The Poison Tree eBook

Bankim Chandra Chattopadhyay
This eBook from the Gutenberg Project consists of approximately 176 pages of information about The Poison Tree.

The Poison Tree eBook

Bankim Chandra Chattopadhyay
This eBook from the Gutenberg Project consists of approximately 176 pages of information about The Poison Tree.
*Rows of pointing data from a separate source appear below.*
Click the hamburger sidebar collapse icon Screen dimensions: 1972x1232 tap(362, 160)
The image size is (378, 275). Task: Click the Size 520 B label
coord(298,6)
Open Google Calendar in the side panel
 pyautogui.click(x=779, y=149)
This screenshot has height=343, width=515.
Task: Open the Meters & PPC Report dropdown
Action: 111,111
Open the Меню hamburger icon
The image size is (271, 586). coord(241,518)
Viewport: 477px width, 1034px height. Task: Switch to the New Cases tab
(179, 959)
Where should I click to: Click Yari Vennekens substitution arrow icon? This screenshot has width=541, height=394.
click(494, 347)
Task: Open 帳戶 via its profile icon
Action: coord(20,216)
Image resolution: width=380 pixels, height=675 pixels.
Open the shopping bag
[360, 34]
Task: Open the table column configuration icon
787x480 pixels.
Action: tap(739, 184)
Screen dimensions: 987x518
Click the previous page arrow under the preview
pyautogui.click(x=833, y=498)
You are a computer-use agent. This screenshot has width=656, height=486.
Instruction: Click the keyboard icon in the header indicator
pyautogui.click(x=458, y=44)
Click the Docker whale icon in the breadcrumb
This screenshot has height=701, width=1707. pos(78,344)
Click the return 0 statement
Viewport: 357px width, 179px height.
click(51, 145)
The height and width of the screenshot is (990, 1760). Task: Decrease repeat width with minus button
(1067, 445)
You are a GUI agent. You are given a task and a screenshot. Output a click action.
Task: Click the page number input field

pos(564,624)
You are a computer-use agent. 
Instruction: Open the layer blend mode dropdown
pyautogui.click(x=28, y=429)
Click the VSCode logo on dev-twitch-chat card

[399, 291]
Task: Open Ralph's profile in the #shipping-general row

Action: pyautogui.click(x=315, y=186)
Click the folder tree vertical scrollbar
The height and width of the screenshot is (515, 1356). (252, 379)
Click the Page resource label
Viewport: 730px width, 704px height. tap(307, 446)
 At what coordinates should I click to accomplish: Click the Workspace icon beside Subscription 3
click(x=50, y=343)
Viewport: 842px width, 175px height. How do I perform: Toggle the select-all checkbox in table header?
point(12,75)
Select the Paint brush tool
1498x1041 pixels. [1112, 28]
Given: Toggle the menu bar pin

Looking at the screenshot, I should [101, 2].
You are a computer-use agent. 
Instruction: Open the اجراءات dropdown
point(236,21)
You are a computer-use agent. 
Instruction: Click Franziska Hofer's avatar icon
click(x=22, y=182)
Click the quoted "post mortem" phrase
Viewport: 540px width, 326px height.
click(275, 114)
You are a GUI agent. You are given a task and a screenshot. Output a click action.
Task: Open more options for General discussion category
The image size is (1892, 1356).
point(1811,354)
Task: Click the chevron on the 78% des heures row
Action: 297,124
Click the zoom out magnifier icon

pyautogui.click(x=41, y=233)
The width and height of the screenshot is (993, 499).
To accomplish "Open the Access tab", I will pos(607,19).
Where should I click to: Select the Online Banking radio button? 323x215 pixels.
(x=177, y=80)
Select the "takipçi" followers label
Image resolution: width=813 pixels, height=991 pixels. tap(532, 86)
Nagendra’s letter to Hara Deb Ghosal: 

“You wrote that of all the acts I have done in my life, my marriage with Kunda Nandini is the most erroneous.  I admit it.  By doing this I have lost Surja Mukhi.  I was very fortunate in obtaining Surja Mukhi for a wife.  Every one digs for jewels, but only one finds the Koh-i-nur.  Surja Mukhi is the Koh-i-nur.  In no respect can Kunda Nandini fill her place.  Why, then, did I instal Kunda Nandini in her seat?  Delusion, delusion; now I am sensible of it.  I have waked up from my dream to realize my loss.  Now where shall I find Surja Mukhi?  Why did I marry Kunda Nandini?  Did I love her?  Certainly I loved her; I lost my senses for her; my life was leaving me.  But now I know this was but the love of the eye; or else, when I have been only fifteen days married, why do I say, ‘Did I love her?’ I love her still; but where is my Surja Mukhi?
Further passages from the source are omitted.